For mitochondrial staining, HCT-116p53+/+ and HCT-116p53−/− cells were incubated with 0.3 μM MitoTracker Red CMXRos (Invitrogen, Eugene, Oregon, USA) for 30 min at 37 °C in 5% CO2. Afterwards, cells were stained with 3 μM 4′,6-diamidino-2-phenylindole dihydrochloride (DAPI, Sigma-Aldrich) for 15 min at 37 °C in 5% CO2. For ROS measurement, HCT-116p53+/+ and HCT-116p53−/− cells were incubated with 0.1 μM 2′,7′-dichlorofluorescin diacetate (H2DCFDA, Sigma-Aldrich) for 30 min at 37 °C in 5% CO2. Afterwards, cells were stained with 3 μM DAPI for 15 min at 37 °C in 5% CO2. All assays were performed using a BD FACSAria II flow cytometer (San Jose, CA, USA), and the BD FACSDiva Software version 8.0.2. Data were analyzed with the BD FlowJo version 10 software.

Clonogenic assay

After XCT790 treatment, cell colony formation and cell survival were analyzed using colony-forming assay and staining with crystal violet and formaldehyde solution. Briefly, 40,000 cells were seeded in 6-well cell culture plates with 2 ml fresh growth medium. The next day, cells were treated either with DMSO as a negative control or XCT790 (15 μM).

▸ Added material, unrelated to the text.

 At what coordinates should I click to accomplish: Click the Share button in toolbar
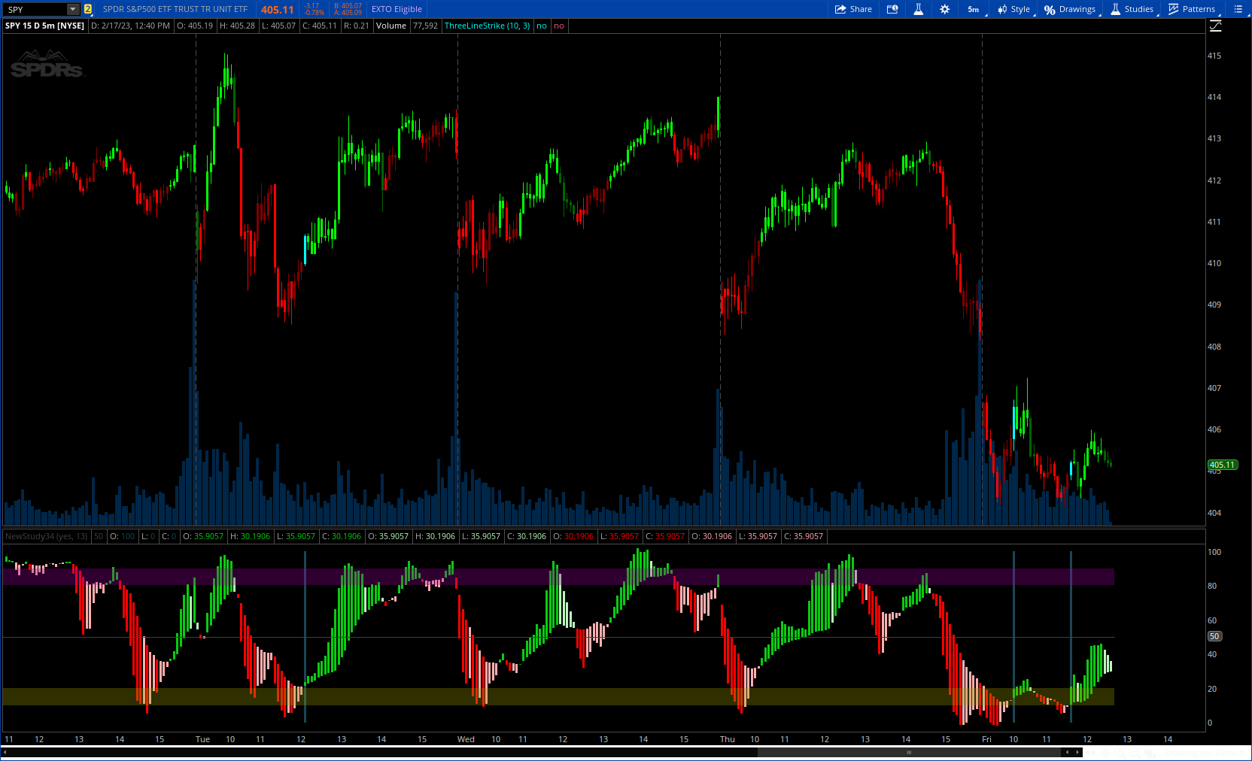pyautogui.click(x=853, y=9)

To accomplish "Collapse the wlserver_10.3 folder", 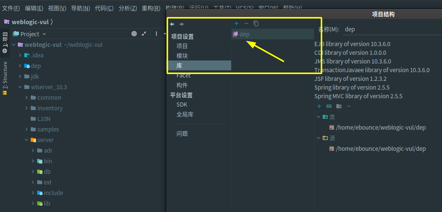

After treatment, cells were grown for another 7 days, and on day 7, cells were stained with crystal violet solution for 1 h and de-stained in plain water.

Annexin V apoptotic cell staining and cell cycle assay

HCT-116p53+/+ and HCT-116p53−/− cells were treated either with DMSO as a negative control or with 15 μM XCT790 for 48 h. Cells were then harvested and incubated with 1x Annexin V binding buffer containing Annexin V-FITC (BD Biosciences, Franklin Lake, NJ, USA) and propidium iodide (PI, Thermo Scientific) for 15 min in the dark at room temperature. Fractions of apoptotic cells were measured using flow cytometry. Also, for accessing the cell cycle progression of HCT-116p53+/+, HCT-116p53−/−, and DLD-1 cell lines, cells were harvested and incubated with propidium iodide (PI, Thermo Scientific) and RNase for 30 min in the dark at room temperature to measure cellular DNA content. All analyses were performed on LSRFortessa X-20 flow cytometer (San Jose, CA, USA) and the BD FACSDiva Software version 8.0.2. Data were analyzed with the BD FlowJo version 10 software.

Quantitation and statistical analysis

Values are presented as mean values ± S.E.M. All experiments were conducted at least 2 to 4 times with representative data shown. Comparisons among values for all groups were determined by Student’s t test using the GraphPad Prism 8.0 software (San Diego, CA, USA). Differences between samples with a p value of ≤ 0.05 were considered statistically significant. For the analyses of proteomics, comparisons between groups were made using multiple t tests with a false discovery rate of 0.05.